There also exist orthotic shops which still produce their own functional knee braces. Most of these shops concentrate on custom-designed braces for major disabilities (e.g. cerebral palsy, polio), and make prostheses (artificial limbs) as well. (Townsend Design is one example of an established firm that, in addition to producing a well-known line of functional knee braces, also makes several orthoses for major disabilities.)

Note that (as of this posting) Breg, Bledsoe, Bauerfeind, Zinco, Empi and EVS do not have any truly custom-made braces in their products lines. Of course, this may, in time, change. (Remember that toll-free telephone numbers do not always apply to all interjurisdictional calls. The few firms which do not have websites will likely soon develop them.)
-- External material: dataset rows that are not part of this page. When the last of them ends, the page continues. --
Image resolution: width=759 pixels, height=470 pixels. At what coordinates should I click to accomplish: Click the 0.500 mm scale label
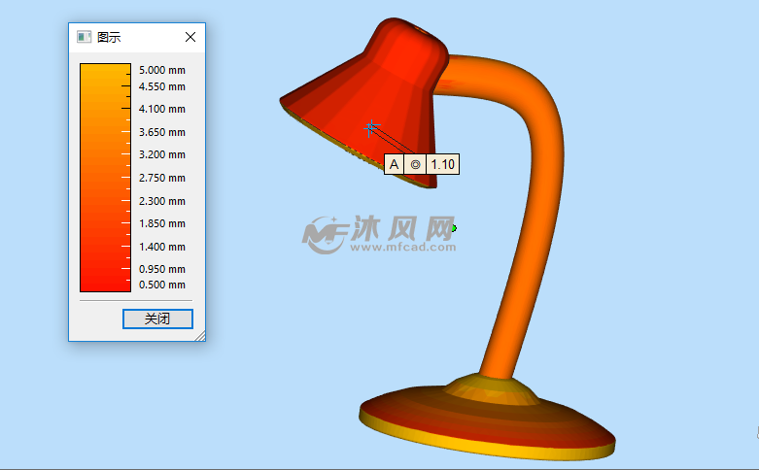click(161, 285)
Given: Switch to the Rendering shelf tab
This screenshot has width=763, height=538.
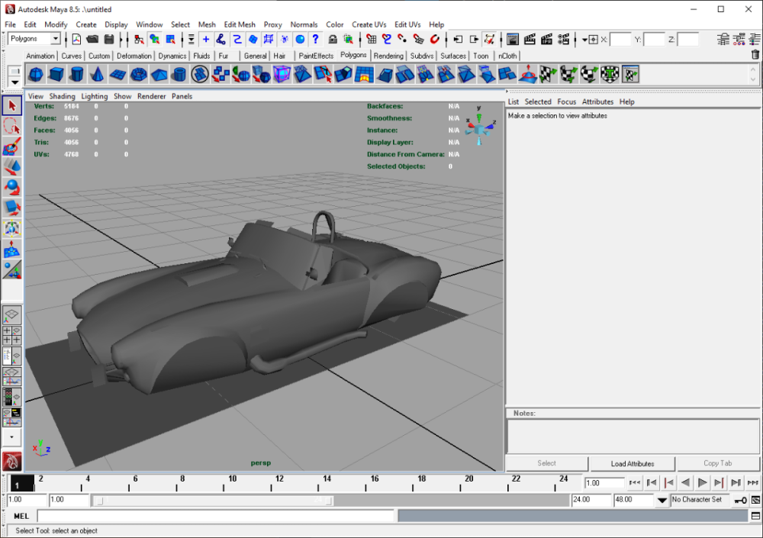Looking at the screenshot, I should [x=388, y=56].
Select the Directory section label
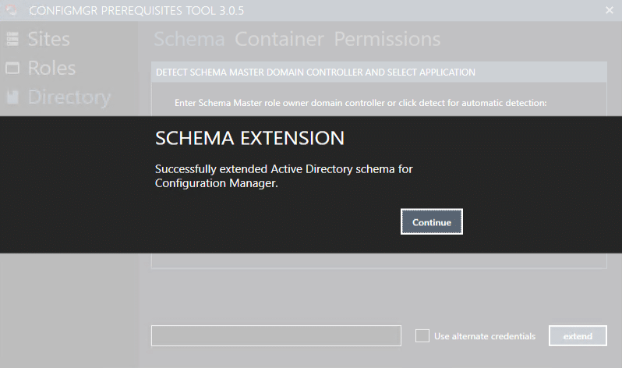The height and width of the screenshot is (368, 622). coord(69,97)
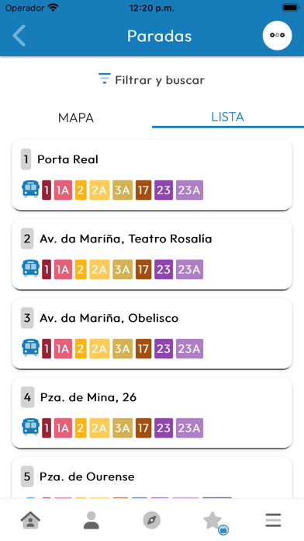Select line 23A badge under Av. da Mariña, Teatro Rosalía
Image resolution: width=304 pixels, height=541 pixels.
[x=189, y=269]

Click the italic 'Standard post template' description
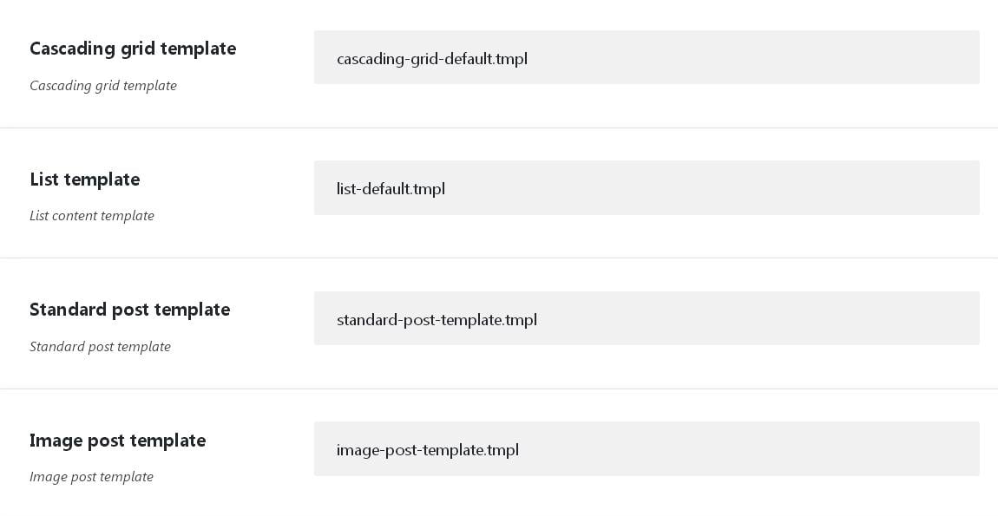[100, 347]
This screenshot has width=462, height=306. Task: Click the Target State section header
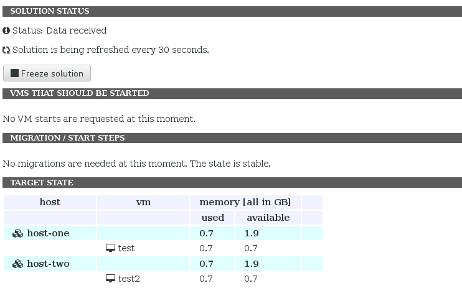coord(42,183)
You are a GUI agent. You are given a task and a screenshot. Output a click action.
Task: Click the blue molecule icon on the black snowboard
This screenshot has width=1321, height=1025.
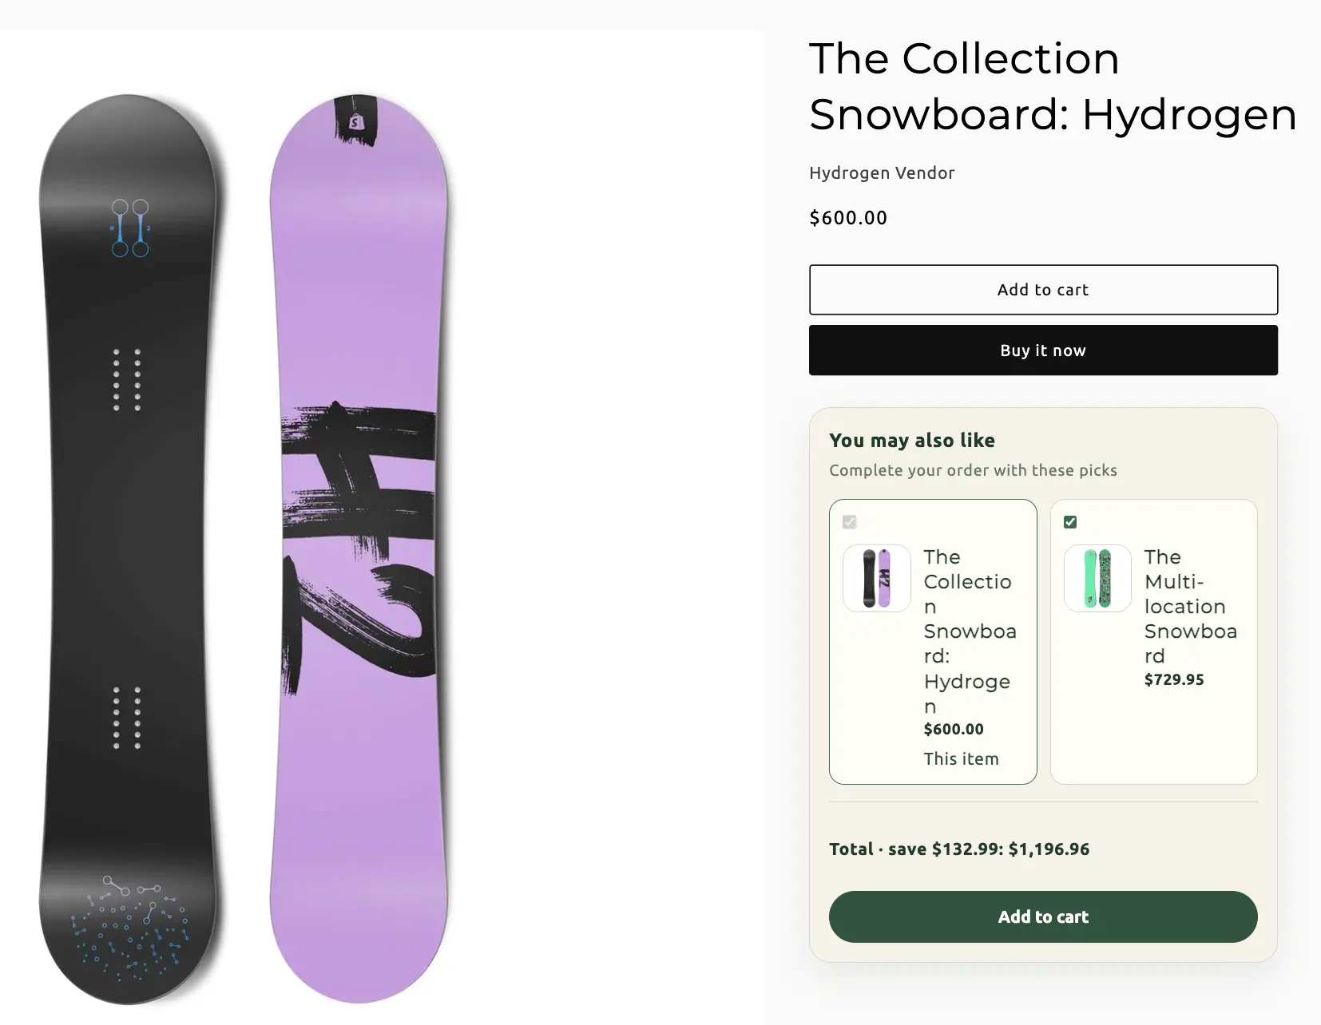[x=130, y=228]
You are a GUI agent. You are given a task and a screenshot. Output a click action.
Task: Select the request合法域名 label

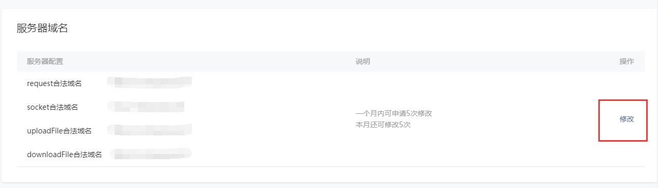(54, 83)
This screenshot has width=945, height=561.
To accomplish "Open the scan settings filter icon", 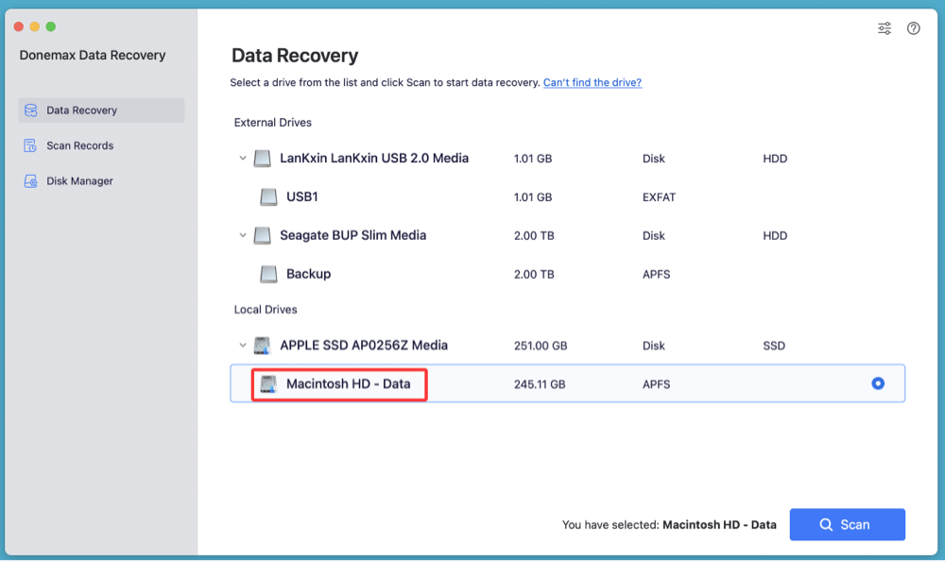I will [884, 28].
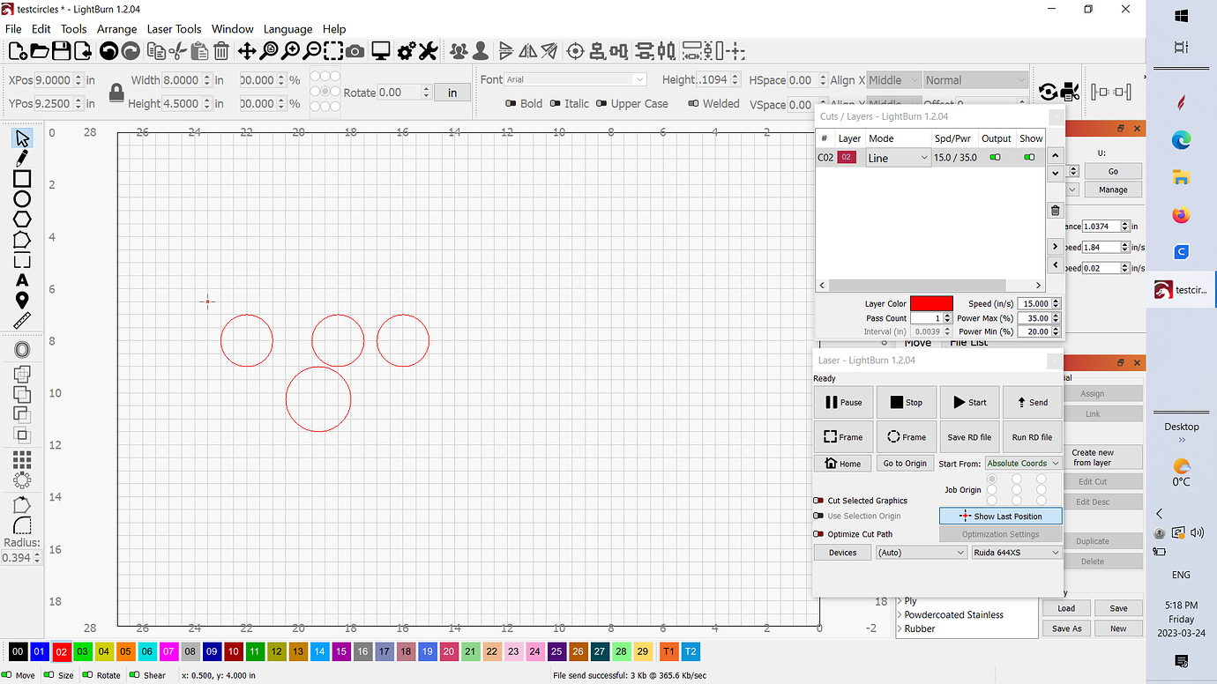Viewport: 1217px width, 684px height.
Task: Launch Firefox from the taskbar
Action: [x=1181, y=214]
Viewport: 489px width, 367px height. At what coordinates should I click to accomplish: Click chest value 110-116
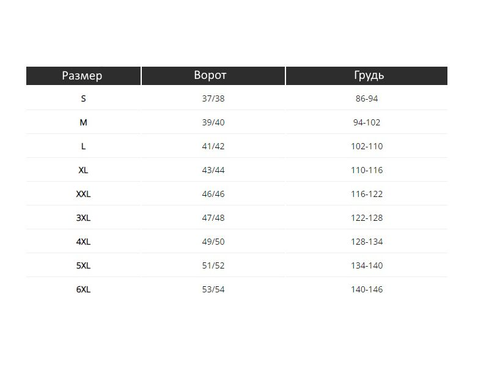tap(367, 171)
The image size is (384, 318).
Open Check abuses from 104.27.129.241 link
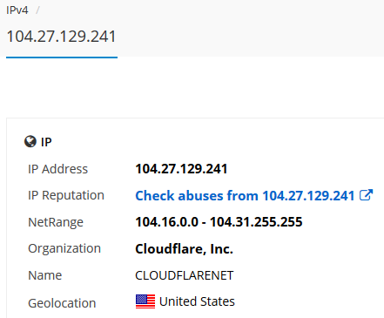(x=245, y=195)
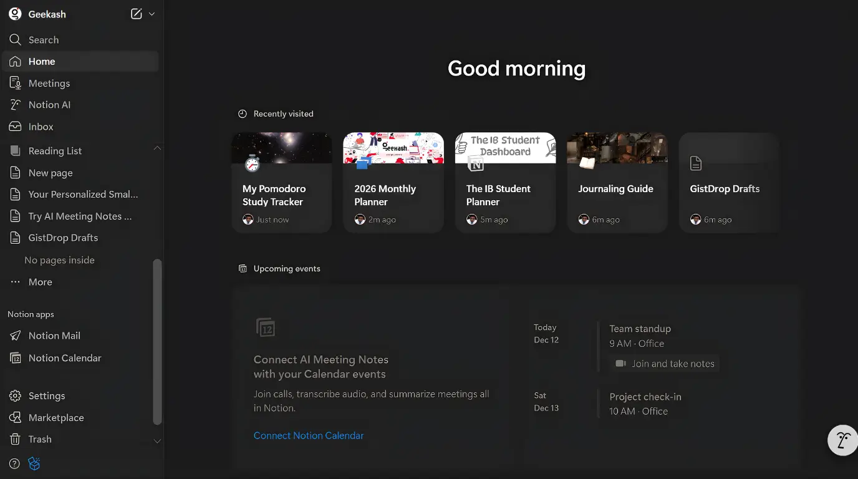Click the blue open-box icon near help
Viewport: 858px width, 479px height.
(x=34, y=463)
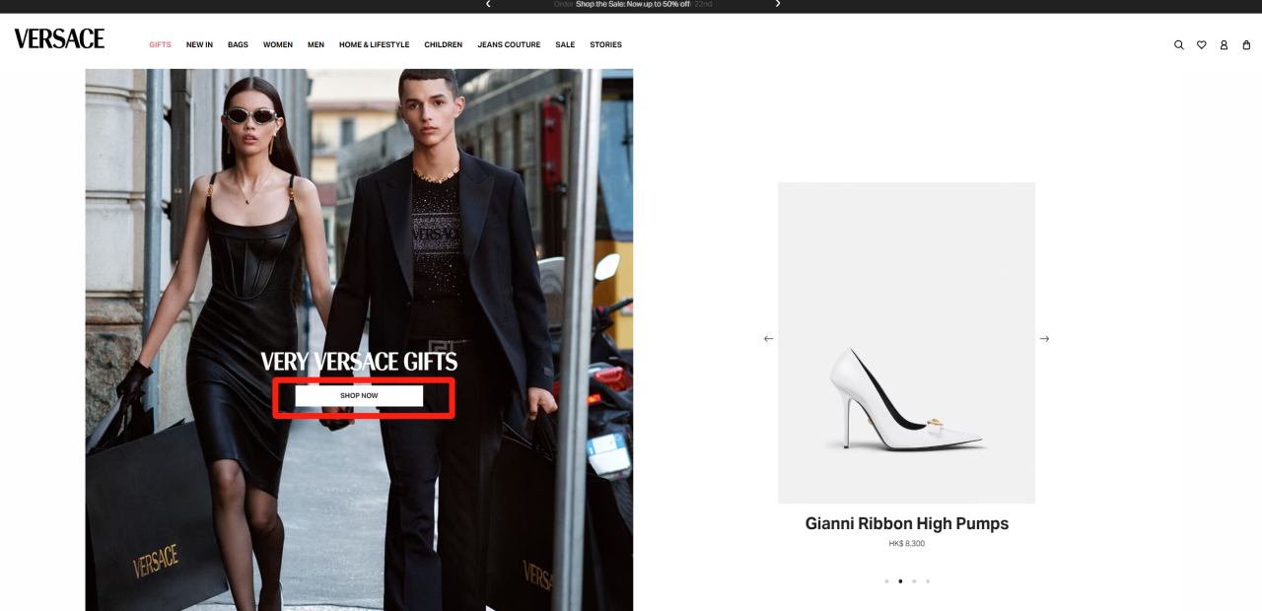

A formerly well-known name, Sutter, seems to have disappeared completely from the functional-knee-brace market. Albeit it is possible that this firm has amalgamated or merged, I have been unable to find any trace of its business activities. Also impossible to trace is the manufacturer of the Marquette Knee Stabilizer. I have a feeling this product line was absorbed by another firm.  Last year’s buyout of OrthoTech by DJ Orthopedics (DonJoy), illustrates this phenomenon nicely.  Fortunately, the two manufacturers of the top-ranked braces are unaffected by this takeover.  I hope that this favourable situation does not change in the future. As with any industry, the competitiveness of the marketplace dictates that product quality and customer service must be accompanied by overall corporate health.